> [What you have to do] Please extend the news passage on Ontario's proposed health privacy bill, picking up after its final sentence.

Hoskins said the new legislation will double fines for violations of patients’ privacy to $50,000 for individuals and $500,000 for the hospital or organization. It would also scrap a rule requiring that prosecutions start within six months of the alleged privacy breach, which Hoskins called “a serious barrier” to prosecuting offenders.

“That has made it extremely difficult to conduct an investigation and has made prosecutions very rare,” he said.

Only three cases of breaching private medical records have ever been referred for prosecution, and there has never been a successful prosecution under the Personal Health Information Protection Act since it was introduced in 2004. One case was unsuccessful and the two others are still under consideration by the Attorney General’s office.

The proposed bill would make it mandatory to report privacy breaches to Ontario’s Information and Privacy Commissioner and to the relevant regulatory colleges that govern health-care professionals. The privacy commissioner can’t launch prosecutions, and can only refer the cases to the Attorney General.

“We are proposing in this legislation changes that will require mandatory reporting from a health-care custodian in a hospital, for example, if any human resource action takes place as a result of a breach,” said Hoskins.

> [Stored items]
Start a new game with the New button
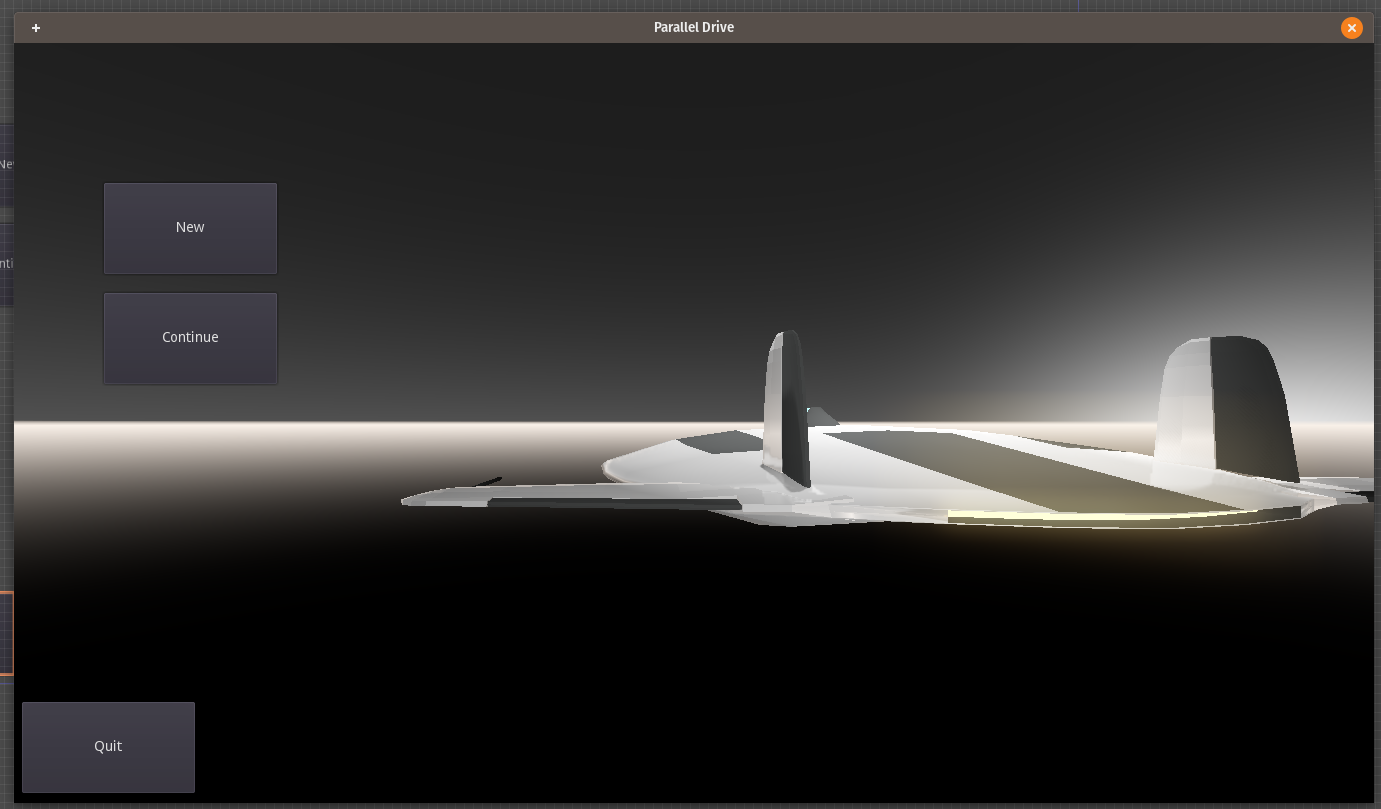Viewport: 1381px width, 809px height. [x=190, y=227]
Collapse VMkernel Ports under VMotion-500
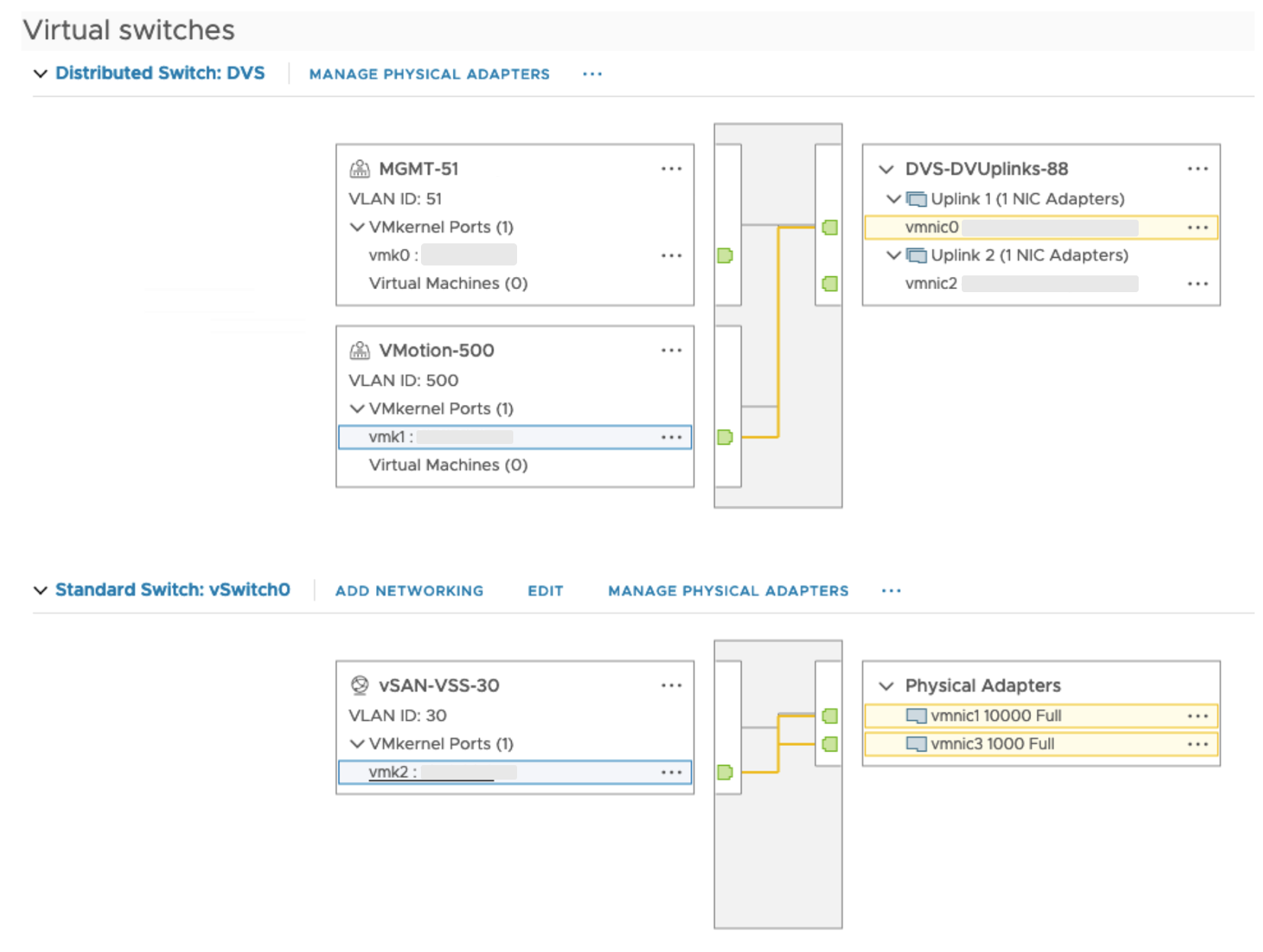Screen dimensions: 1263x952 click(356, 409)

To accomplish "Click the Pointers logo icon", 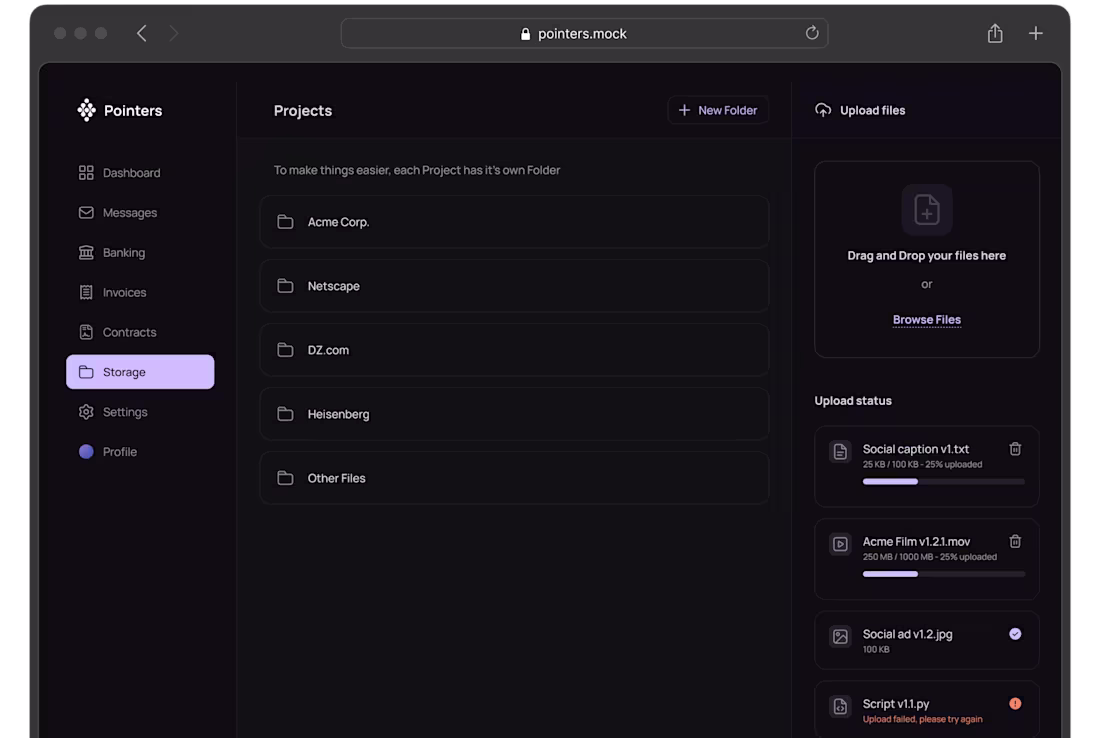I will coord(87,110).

...

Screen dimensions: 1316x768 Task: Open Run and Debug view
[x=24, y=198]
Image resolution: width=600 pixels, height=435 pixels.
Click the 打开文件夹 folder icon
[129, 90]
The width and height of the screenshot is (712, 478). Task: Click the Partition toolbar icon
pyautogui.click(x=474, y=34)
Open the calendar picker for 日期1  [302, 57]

> [Result for this exercise]
Potential privacy breaches increase with the growing use of electronic medical records, although security protocols are much more stringent than under the old paper files, added Hoskins, who said it’s not just a hospital problem.

“I think that is part of the advantage of mandatory reporting of all breaches, is we are going to have a better understanding where these breaches occur,” he said.

The Progressive Conservatives said the proposed legislation should make it mandatory to report serious breaches of patients’ privacy to police.

“The government is finally taking steps to better protect the privacy of the people, though it comes only after months of headlines exposing breaches of patient information and does not guarantee police involvement for serious cases,” said PC attorney general critic Sylvia Jones.

The Ontario Court of Appeal ruled earlier this year that patients can sue hospitals if their privacy was breached.